Count the lines in the rows below that contain the word "accomplish". Reply with the number only.

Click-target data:
::::
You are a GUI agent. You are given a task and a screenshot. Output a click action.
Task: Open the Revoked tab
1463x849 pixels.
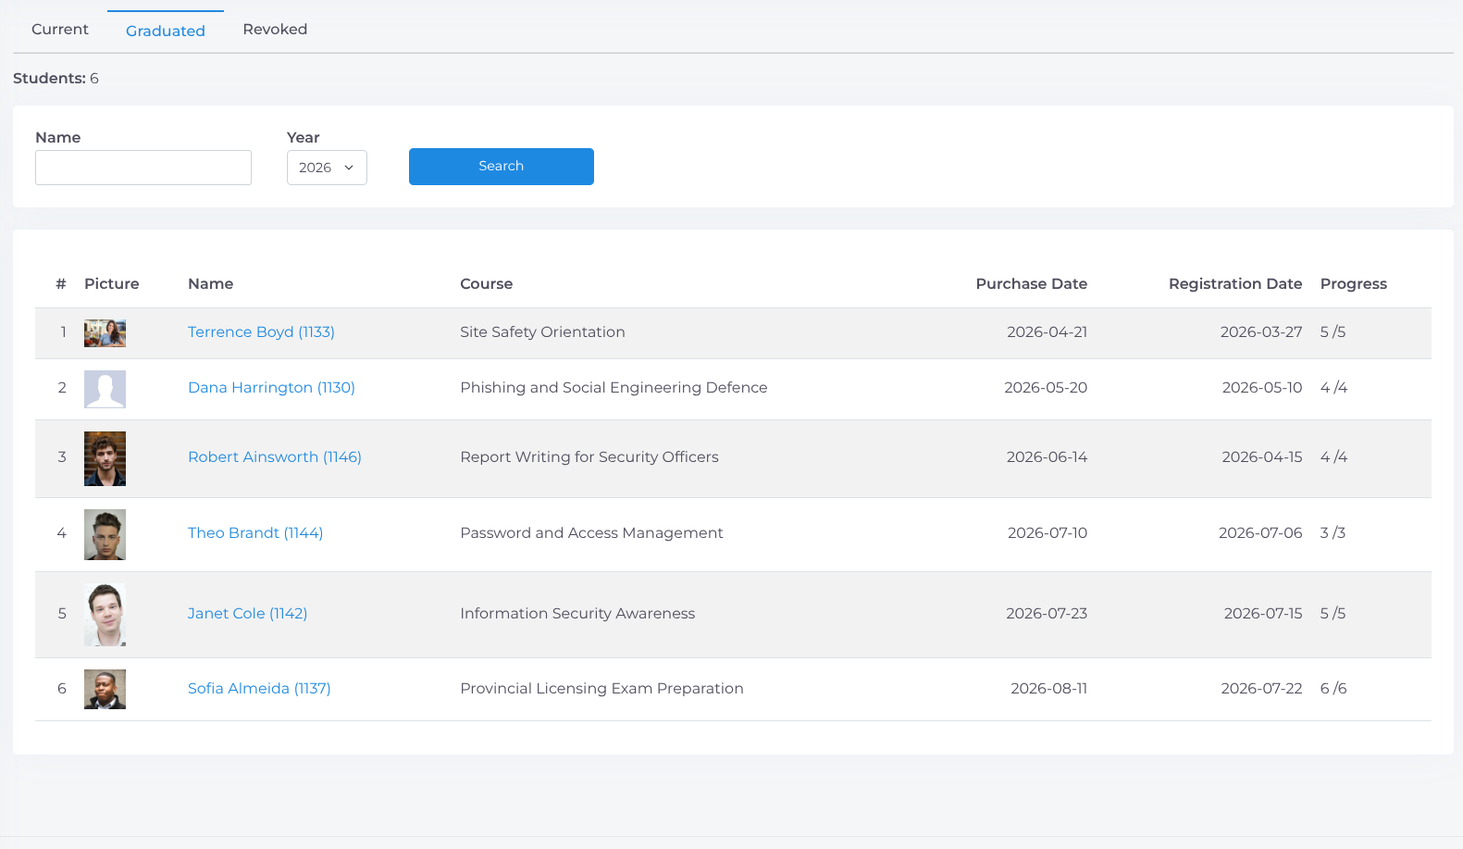275,30
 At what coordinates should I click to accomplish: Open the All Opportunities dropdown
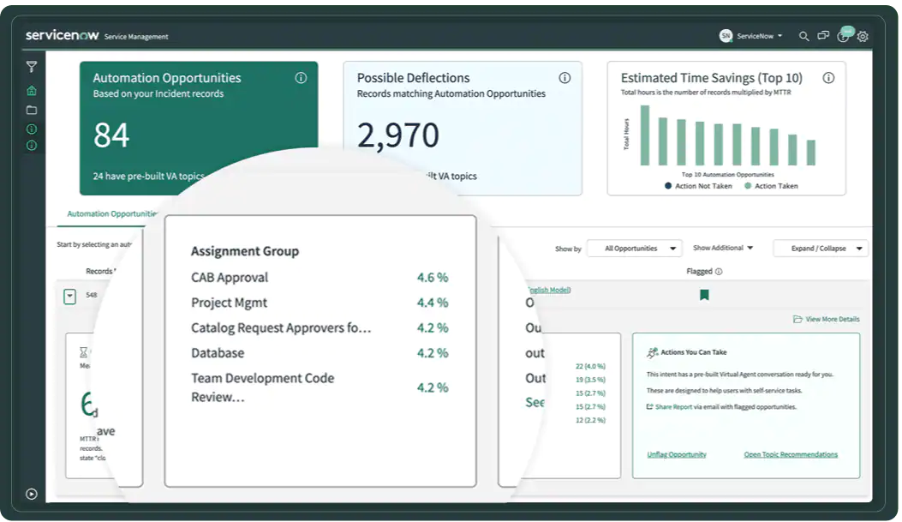coord(634,248)
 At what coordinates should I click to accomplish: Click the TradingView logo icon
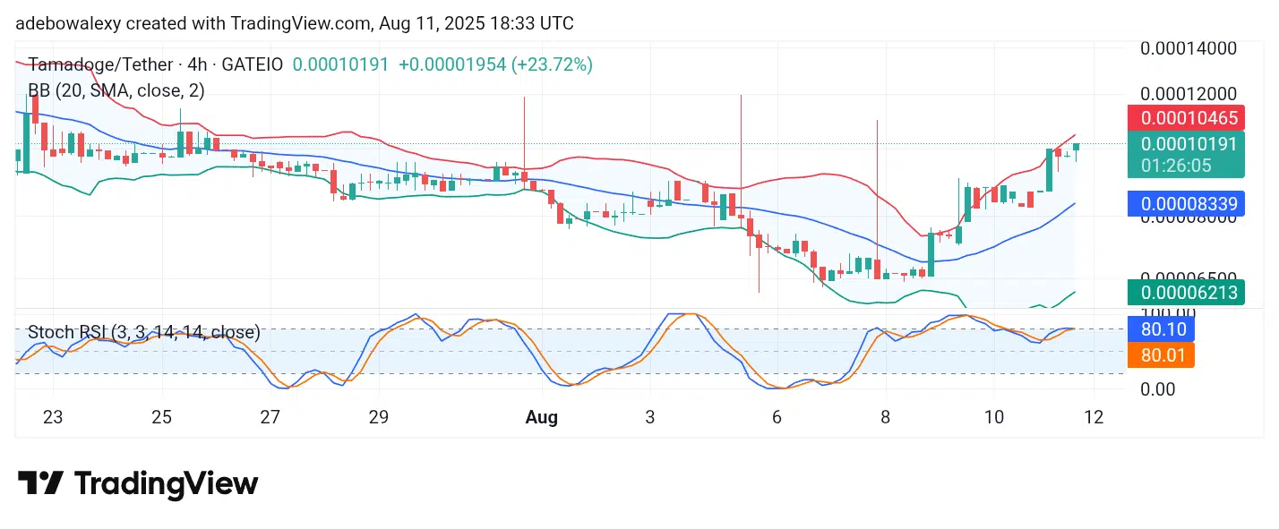tap(40, 484)
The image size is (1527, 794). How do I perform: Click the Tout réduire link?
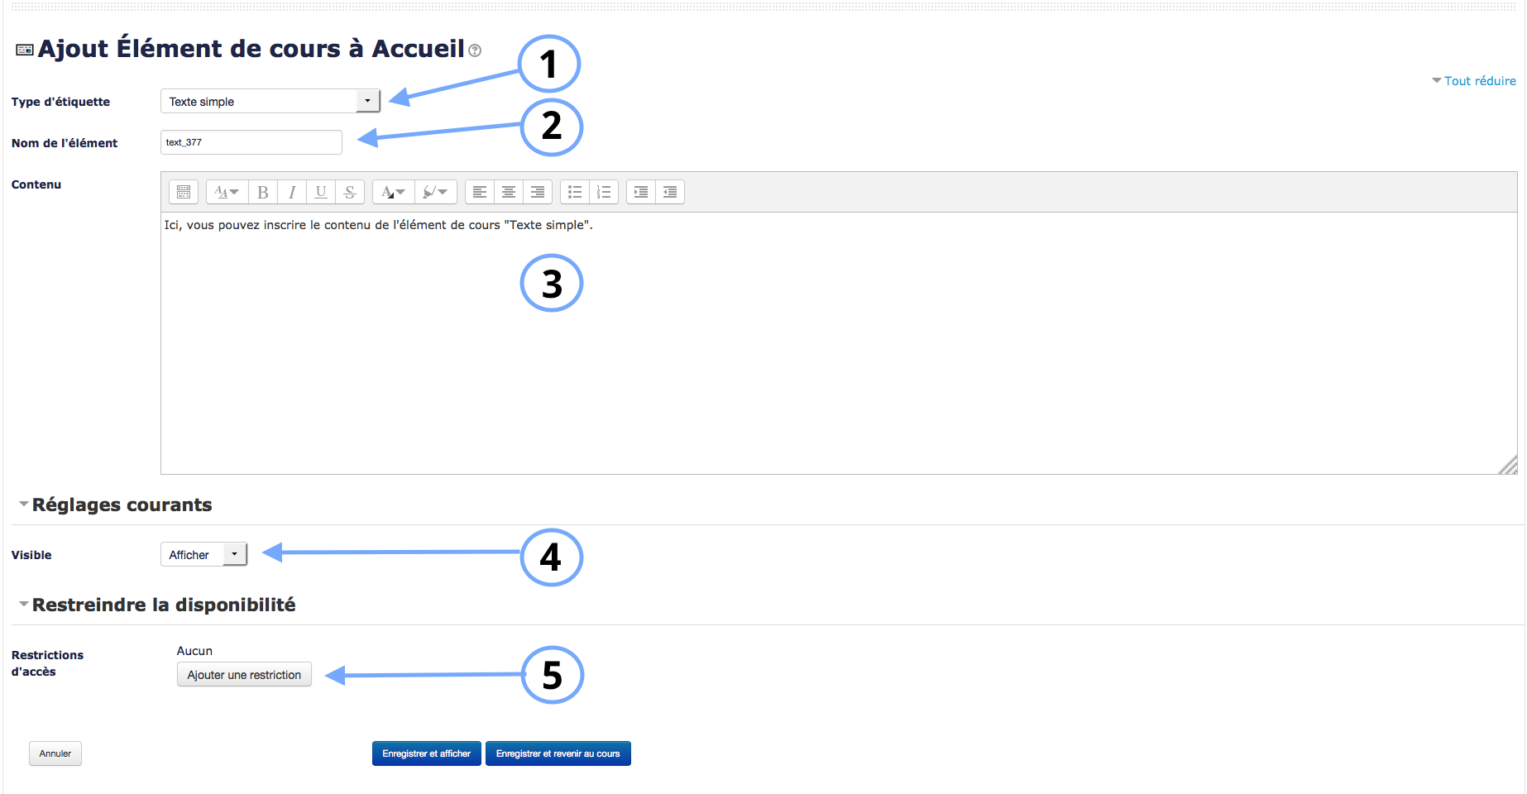tap(1479, 81)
::::
**RESPONSE TO THIS EXERCISE:**
2